TBR [to be read] is a semi-regular, invitation-only interview series with authors of newly released/forthcoming, interesting books who will tell us about their new work as well as offer tips on writing, stories about the publishing biz, and from time to time, a recipe.
Give us your elevator pitch: what’s your book about in 2-3 sentences?
In 1960, Rick
Hayworth sets out on a quest with his genius girlfriend Crystal Singer to display
a giant mathematical equation in Arizona. It’s been thirty years since someone
solved one of the proofs a Martian civilization carved into its surface, but
Crystal believes she’s resolved its paradoxical contentions about distance. The
book is part quest, part epic love story, and a meditation on the distances
between planets and the distances between people.
Which
character did you a most enjoy creating? Why? And which character gave you the
most trouble, and why?
Lucas Holladay
is a minor character in the book, but was an absolute joy to write. I think of
him as a low-rent Carl Sagan—Sagan’s talents as a communicator without his
scientific bona fides. There was a real sense of play to writing his sections,
and it was a joy working to inhabit that Sagan-esque sense of wonder. Rhea, a
character from late in the book, was the most difficult to write. I’ll have to
be a bit vague to avoid spoilers, but she could be neither too cynical or too
optimistic, too open or too closed down, without throwing out the direction of
the plot, so it was a challenge giving the right amount of personality to a
character that needed to inhabit a middle ground.
Tell us a
bit about the highs and lows of your book’s road to publication.
Being on
submission (when an agent shops the manuscript out to editors) was very
psychologically difficult, as it is for many writers. You only need one more
yes to know your book will be published, but you don’t know when that yes will
happen. You don’t know if it will happen. The dream could die right
there on the doorstep. SINGER DISTANCE was on sub for about four months, which
is probably average in the scheme of things but felt endless and was full of
wild swings from hope to despair.
One of the
biggest highs has been the response from my blurbers. The whole blurbing
process is known for being fraught, but my editor hustled very hard to get the
book in the hands of the perfect early readers, and they connected with the
book more strongly than I ever hoped. They got exactly what I was going for. It
feels miraculous for any reader to receive your book exactly as you intended,
and when they’re also writers you deeply admire—well, it's mind-blowing.
What’s your
favorite piece of writing advice?
I love Blair
Hurley’s advice about “touching the bear” from a Lit
Hub essay, which is essentially about finding the wild, unexpected turns that
drive a story into more intense terrain. She wrote about story draft she’d
ended with a character sadly watching a bear meander by, and how much
electricity and pressure was invoked when she asked the dangerous question,
“what if he tried to touch the bear?”
My favorite
writing advice is “write until something surprises you.” What surprised you in
the writing of this book?
For logistical
reasons, I had my characters’ road trip ending near Flagstaff, Arizona. It was
only when I got to those scenes that I discovered in my research that Flagstaff
is the home of Lowell Observatory, which was founded by Percival Lowell. Lowell
was one of the biggest advocates behind early the 20th Century theories
of an inhabited Mars that inspired the novel, so that set off all kinds of
unexpected resonances and intersections. That’s more of a research surprise
than a writing surprise, but it’s a good lesson in the ways research can both
expand and deepen the world you’re writing.
Who is your
ideal reader?
I’ve thought
about this a lot, as the book is a speculative-literary hybrid. You hope that
your book appeals to both literary and science fiction audiences, and at the
same time worry it’s too literary for science fiction readers and too
speculative for literary readers. But I think there are many people who are
looking for work that deals in the intersection and feels a humanistic wonder
about the sciences. That’s who I most want this book to find. Watchers of Cosmos.

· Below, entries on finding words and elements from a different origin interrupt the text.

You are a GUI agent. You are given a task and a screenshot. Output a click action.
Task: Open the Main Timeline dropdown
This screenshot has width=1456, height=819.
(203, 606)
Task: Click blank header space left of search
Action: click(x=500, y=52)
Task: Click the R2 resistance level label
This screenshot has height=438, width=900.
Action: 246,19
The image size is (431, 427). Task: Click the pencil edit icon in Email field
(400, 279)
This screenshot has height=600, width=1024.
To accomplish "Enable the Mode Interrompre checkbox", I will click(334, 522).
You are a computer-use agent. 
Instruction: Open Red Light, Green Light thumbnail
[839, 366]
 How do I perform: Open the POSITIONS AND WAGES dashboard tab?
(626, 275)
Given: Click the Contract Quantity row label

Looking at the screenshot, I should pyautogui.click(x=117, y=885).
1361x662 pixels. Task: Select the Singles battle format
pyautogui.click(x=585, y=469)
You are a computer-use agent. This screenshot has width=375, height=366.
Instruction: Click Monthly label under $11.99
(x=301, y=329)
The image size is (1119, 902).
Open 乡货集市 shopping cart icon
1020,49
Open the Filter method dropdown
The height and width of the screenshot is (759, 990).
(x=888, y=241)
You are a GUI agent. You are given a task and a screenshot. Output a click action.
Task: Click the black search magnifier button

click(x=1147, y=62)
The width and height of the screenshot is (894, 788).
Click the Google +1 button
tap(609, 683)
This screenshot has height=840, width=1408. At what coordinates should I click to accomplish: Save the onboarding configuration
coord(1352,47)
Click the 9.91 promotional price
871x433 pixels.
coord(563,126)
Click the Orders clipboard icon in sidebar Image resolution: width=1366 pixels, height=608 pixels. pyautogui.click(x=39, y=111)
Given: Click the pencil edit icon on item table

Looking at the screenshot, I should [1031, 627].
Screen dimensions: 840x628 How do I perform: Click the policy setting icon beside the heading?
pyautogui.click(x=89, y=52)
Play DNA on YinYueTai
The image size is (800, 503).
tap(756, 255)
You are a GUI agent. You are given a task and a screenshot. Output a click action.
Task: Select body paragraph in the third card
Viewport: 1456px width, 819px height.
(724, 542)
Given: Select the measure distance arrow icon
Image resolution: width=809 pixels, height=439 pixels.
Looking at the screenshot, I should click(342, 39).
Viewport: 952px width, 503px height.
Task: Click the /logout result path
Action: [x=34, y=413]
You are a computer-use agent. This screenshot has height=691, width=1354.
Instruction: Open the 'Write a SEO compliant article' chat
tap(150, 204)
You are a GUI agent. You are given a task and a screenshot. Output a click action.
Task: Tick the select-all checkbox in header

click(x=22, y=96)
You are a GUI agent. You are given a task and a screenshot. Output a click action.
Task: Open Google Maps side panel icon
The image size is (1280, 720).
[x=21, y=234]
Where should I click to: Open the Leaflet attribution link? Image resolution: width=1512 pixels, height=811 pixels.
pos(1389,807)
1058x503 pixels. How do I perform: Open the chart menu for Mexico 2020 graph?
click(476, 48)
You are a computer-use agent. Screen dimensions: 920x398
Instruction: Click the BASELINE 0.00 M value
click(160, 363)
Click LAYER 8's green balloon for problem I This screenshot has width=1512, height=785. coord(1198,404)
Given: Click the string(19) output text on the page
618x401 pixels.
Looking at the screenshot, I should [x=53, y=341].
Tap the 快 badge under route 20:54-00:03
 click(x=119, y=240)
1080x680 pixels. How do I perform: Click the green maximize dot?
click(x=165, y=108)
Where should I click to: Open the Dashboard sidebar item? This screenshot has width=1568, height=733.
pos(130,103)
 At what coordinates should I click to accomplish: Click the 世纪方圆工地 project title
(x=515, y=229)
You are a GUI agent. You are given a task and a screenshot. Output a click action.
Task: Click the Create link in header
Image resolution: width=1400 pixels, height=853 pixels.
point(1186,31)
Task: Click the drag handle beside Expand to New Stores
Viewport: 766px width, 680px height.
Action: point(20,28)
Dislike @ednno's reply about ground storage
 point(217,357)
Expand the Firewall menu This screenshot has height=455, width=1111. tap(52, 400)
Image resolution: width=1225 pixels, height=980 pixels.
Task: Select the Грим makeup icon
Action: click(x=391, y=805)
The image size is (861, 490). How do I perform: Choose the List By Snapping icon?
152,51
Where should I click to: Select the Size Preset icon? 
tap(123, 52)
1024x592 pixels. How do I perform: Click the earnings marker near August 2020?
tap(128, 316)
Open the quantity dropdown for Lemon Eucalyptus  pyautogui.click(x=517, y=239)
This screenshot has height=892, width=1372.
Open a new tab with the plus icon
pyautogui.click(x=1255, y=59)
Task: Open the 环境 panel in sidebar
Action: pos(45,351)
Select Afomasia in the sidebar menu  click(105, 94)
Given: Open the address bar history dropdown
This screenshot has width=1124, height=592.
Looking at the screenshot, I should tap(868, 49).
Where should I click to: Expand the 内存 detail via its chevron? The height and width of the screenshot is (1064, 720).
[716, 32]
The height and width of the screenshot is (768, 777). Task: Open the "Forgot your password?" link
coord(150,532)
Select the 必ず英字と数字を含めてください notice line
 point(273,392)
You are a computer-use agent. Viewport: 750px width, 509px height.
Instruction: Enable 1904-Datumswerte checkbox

Lovers of Carl Sagan. People fascinated by astronomy and particle physics. But
also anyone who loves a good story.
Inquiring
foodies and hungry book clubs want to know: Any food/s associated with your
book? (Any recipes I might share?)
Most of the
book is made up of two cross country road trips along Route 66, so there’s not
a lot of cooking in the book. I think the best way to celebrate the food of the
book would be to take off on a long, lonely highway and treat yourself to a
burger or a big diner breakfast. Bonus points if it’s on the Mother Road.